Liberdade Pelo Pensamento

É possível que o temor da morte provenha do fato de se pensar que tudo termina com a vida.
A morte verdadeira é o não pensar, uma tirania que aprisiona a inteligência, uma escravidão mental.
Como sentir a eternidade dentro de si?
Não estamos morrendo todas as noites para despertar no dia seguinte?
Na Comédia de Dante, diz o poeta: “O pior dos suplícios é sentir-se morto sem acabar de morrer, é sentir-se quase vivo estando morto, e ansiando morrer, seguir vivendo”.
A morte tem a ver com a falta de estímulos, de interesse e esperança pelo futuro.
O essencial é a atividade, o movimento, o equilíbrio. É necessário abandonar a inércia e a desesperança, construir um novo futuro e um passado, ressurgir das cinzas como o pássaro imortal, uma verdadeira ressurreição que a lenda de Lázaro não pôde explicar.
Por que o espírito humano busca o conhecimento e o aperfeiçoamento? Por que busca o acercamento com Deus?
A liberdade do homem é construída sobre o pensar. Quanto mais pensar, mais livre será. Mas o que é pensar? A movimentação discricionária de pensamentos na mente seria pensar? Não, isso não é criar soluções luminosas, optar por caminhos, selecionar o que convém para o bem e felicidade próprios e alheios.
Ao pensar, opomo-nos à fatalidade e liberamo-nos do destino comum, da vida comum, da mediocridade.Trata-se de opor à fatalidade um destino próprio, construído pela pessoa, que será viável através do conhecimento, do domínio dos pensamentos.

■ **Dados fornecidos**:
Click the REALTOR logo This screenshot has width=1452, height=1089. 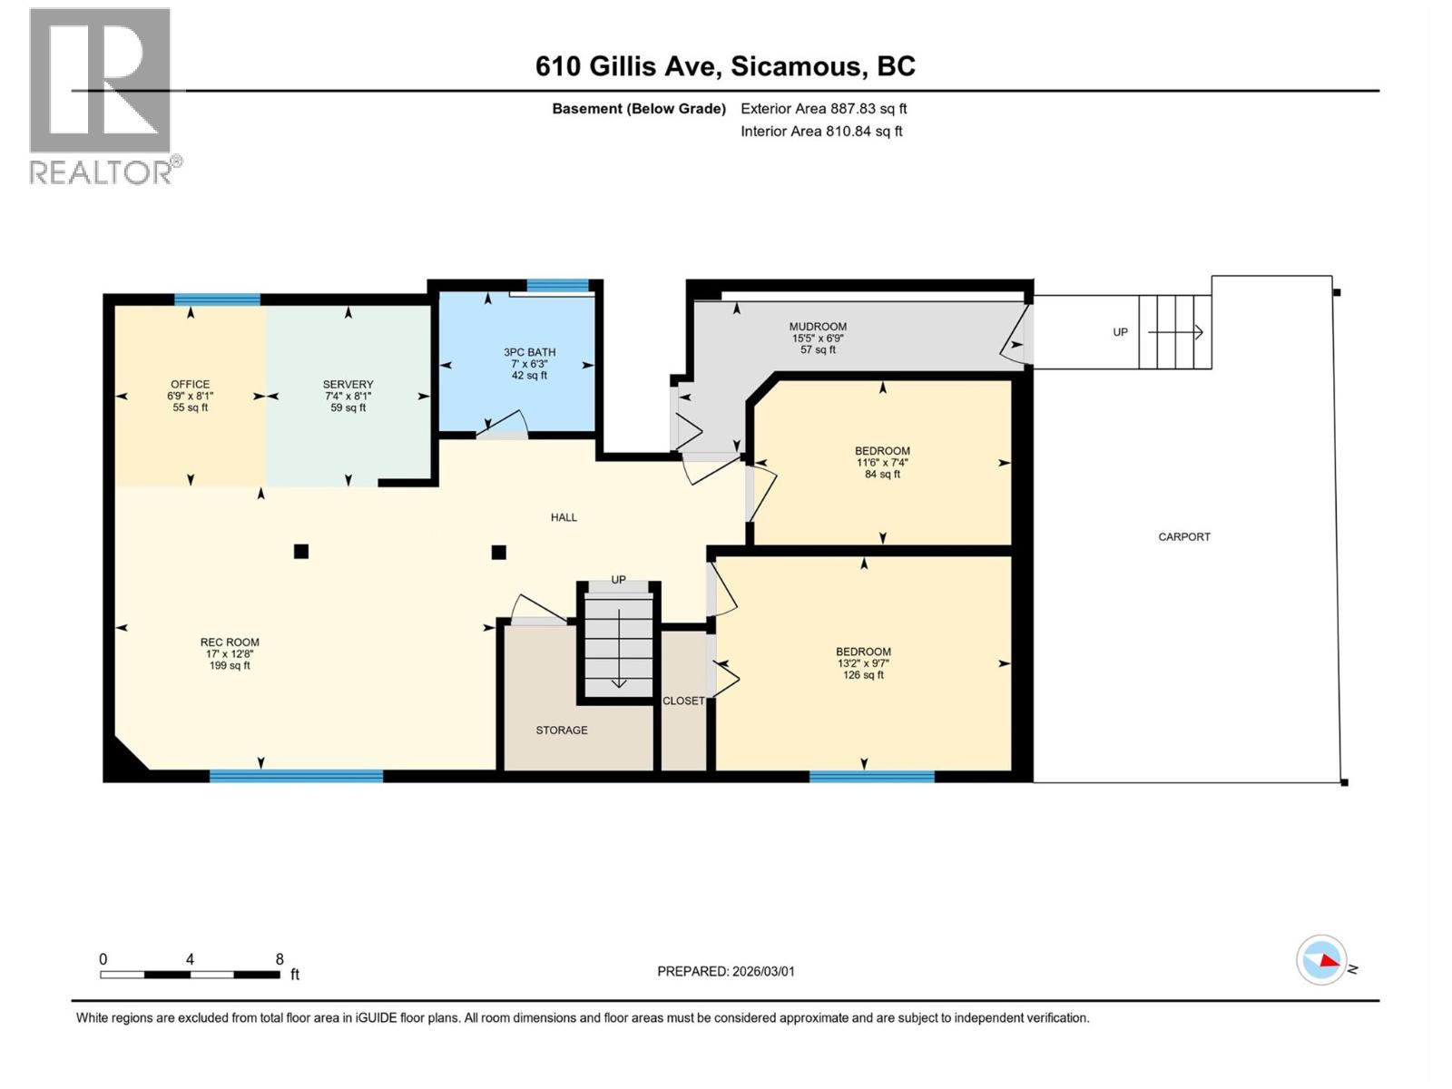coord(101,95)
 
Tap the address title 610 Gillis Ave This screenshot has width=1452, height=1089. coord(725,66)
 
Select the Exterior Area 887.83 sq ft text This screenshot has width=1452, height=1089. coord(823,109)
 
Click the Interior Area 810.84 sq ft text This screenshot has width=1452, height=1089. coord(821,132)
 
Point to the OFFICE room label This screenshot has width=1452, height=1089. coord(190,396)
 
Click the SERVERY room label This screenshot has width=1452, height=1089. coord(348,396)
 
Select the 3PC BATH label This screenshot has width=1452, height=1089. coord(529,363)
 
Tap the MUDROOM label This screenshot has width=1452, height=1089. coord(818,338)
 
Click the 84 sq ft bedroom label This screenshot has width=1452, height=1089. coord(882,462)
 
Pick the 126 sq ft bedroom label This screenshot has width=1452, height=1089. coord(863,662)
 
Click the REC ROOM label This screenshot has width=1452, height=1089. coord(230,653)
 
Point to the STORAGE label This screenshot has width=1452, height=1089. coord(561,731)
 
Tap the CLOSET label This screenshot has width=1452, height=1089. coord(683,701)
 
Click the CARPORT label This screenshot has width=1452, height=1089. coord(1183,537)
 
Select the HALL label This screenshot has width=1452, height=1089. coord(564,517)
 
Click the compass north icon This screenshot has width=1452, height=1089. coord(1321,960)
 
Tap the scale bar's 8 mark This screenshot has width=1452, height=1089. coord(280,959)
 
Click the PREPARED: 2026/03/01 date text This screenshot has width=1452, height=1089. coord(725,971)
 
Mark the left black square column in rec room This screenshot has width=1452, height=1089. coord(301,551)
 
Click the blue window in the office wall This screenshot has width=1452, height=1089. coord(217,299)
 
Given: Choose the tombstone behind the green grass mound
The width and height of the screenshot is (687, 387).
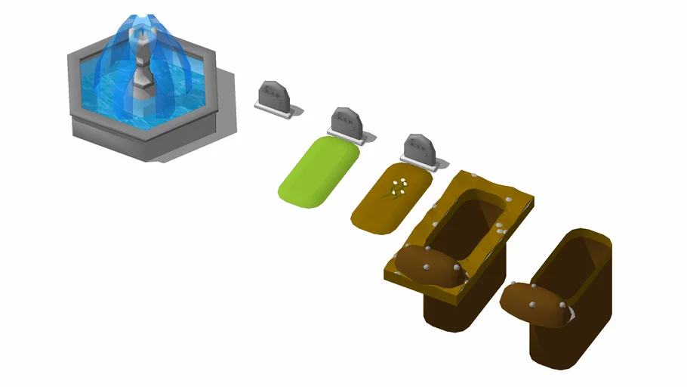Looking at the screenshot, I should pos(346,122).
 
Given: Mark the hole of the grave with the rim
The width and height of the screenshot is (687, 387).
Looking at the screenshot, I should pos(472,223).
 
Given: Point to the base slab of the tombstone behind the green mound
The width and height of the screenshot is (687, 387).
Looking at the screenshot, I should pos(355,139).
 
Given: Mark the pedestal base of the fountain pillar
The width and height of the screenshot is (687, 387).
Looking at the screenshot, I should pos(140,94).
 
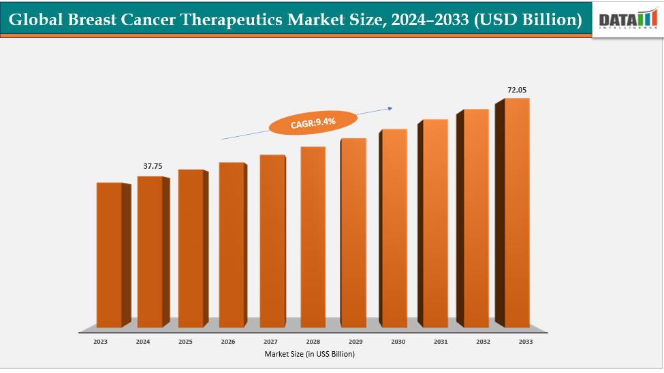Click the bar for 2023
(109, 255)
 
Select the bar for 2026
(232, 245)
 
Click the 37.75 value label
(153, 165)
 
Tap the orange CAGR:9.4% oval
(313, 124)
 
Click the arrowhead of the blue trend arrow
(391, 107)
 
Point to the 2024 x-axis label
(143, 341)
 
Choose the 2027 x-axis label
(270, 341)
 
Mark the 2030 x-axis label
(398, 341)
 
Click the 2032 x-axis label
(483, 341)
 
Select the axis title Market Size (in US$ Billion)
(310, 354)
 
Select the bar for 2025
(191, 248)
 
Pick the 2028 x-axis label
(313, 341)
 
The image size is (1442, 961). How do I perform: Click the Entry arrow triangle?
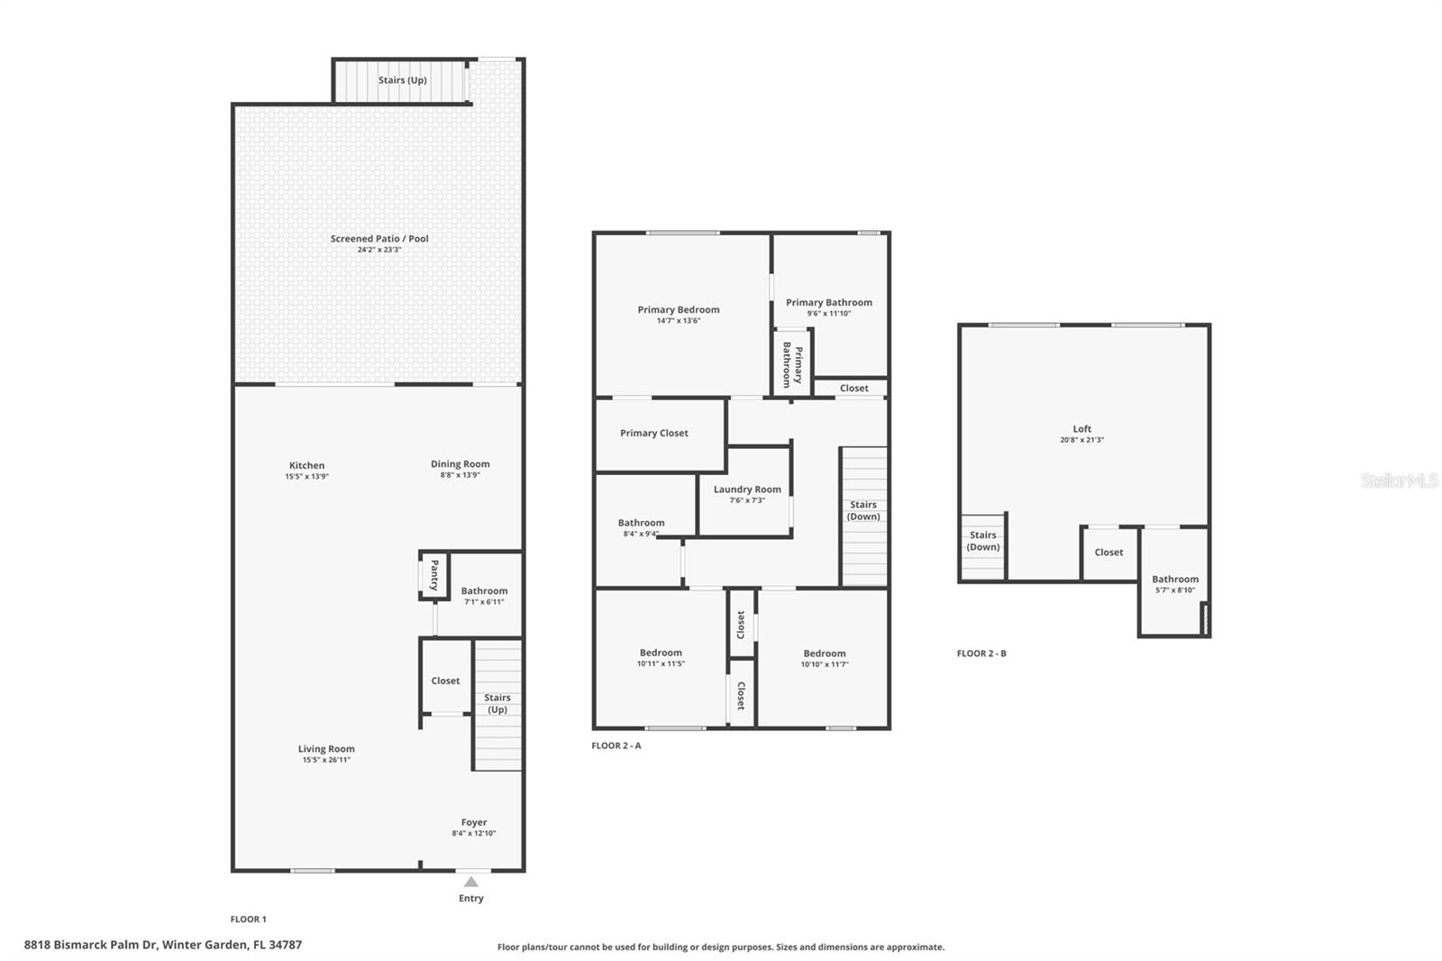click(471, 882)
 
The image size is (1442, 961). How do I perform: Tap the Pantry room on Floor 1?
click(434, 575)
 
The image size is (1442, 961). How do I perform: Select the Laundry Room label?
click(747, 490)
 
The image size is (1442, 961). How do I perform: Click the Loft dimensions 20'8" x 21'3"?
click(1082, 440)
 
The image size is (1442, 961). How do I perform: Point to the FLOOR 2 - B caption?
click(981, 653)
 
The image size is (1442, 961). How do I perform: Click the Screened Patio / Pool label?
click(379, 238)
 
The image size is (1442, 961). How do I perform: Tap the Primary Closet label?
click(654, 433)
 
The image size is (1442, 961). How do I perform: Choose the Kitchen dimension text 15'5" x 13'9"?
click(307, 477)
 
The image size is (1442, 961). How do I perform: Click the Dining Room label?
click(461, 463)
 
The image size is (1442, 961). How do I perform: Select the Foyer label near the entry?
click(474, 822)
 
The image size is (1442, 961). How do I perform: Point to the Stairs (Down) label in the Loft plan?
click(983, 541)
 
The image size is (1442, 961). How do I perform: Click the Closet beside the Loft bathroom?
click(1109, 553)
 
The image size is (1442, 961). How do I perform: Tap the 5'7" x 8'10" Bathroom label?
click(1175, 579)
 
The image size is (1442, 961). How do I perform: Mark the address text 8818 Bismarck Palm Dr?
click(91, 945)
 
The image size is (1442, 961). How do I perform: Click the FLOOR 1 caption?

■ **Tarefa solicitada 1**: Extraia do trecho selecionado, sem alterações, a parte que se abre com as palavras que contêm "A morte verdadeira" e se fecha com "no dia seguinte?".
■ **Tarefa solicitada 2**: Passe para o inglês esta frase do trecho selecionado: "A liberdade do homem é construída sobre o pensar."
As linhas não têm relação com o trecho selecionado.

■ **Resolução proposta 1**:
A morte verdadeira é o não pensar, uma tirania que aprisiona a inteligência, uma escravidão mental.
Como sentir a eternidade dentro de si?
Não estamos morrendo todas as noites para despertar no dia seguinte?

■ **Resolução proposta 2**: Man's freedom is built upon thinking.